▸ TASK MATERIAL:

========

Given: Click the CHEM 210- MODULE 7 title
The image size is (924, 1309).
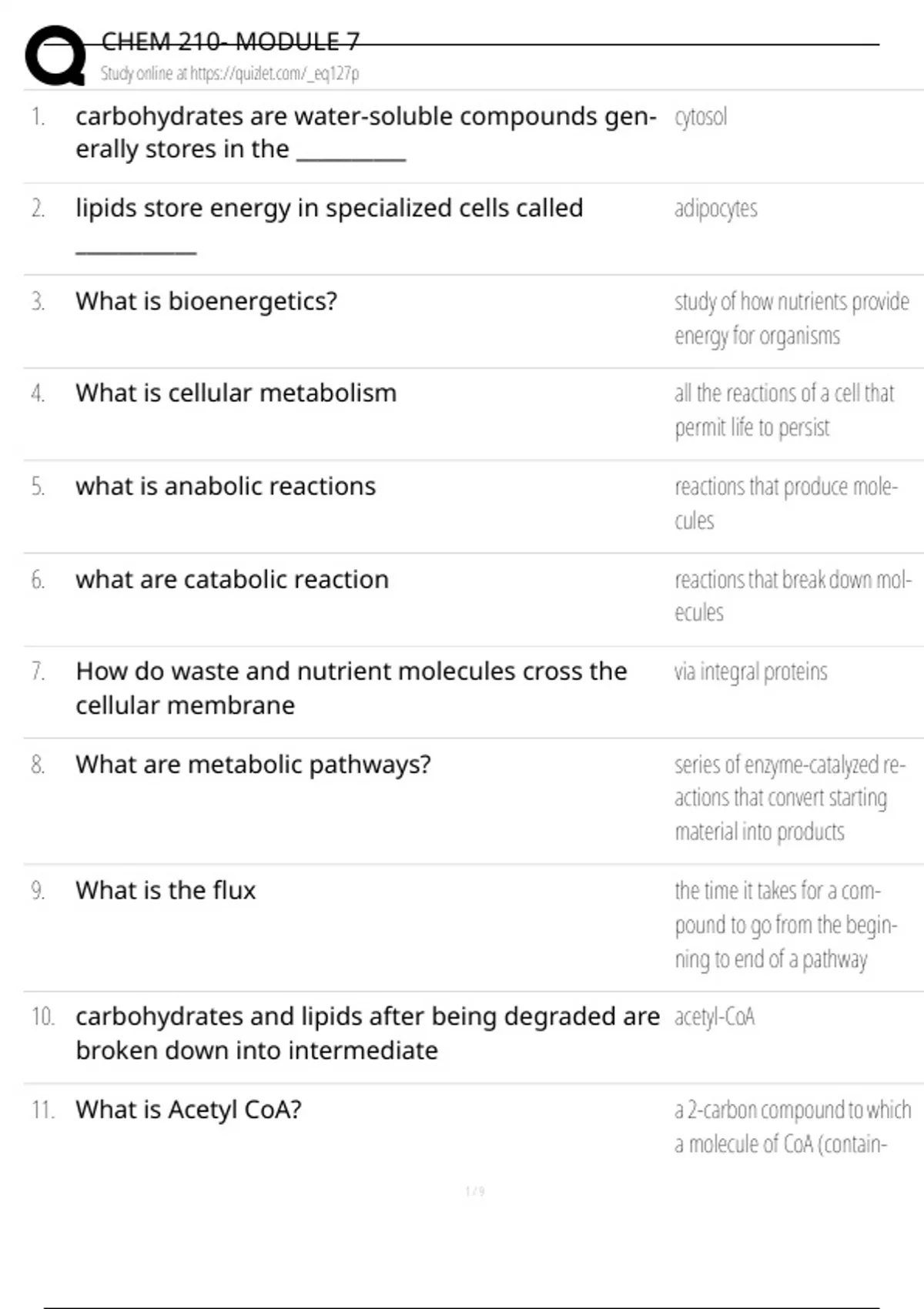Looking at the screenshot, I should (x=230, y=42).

========

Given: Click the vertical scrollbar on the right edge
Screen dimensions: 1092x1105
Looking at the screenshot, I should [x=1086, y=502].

========

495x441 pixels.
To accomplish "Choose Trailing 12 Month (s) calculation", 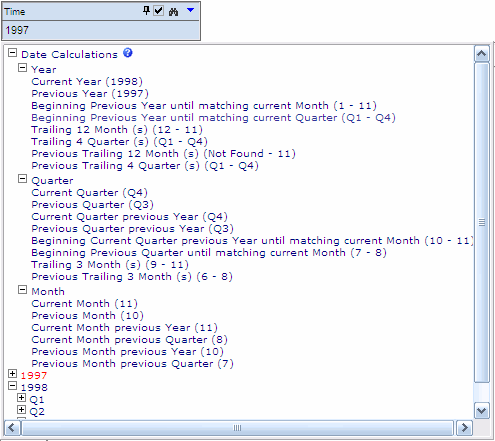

========

▸ REQUIRED ACTION: Within the data, how many lines hold "Given"? Respond with only the number.

▸ EXERCISE RESPONSE: 2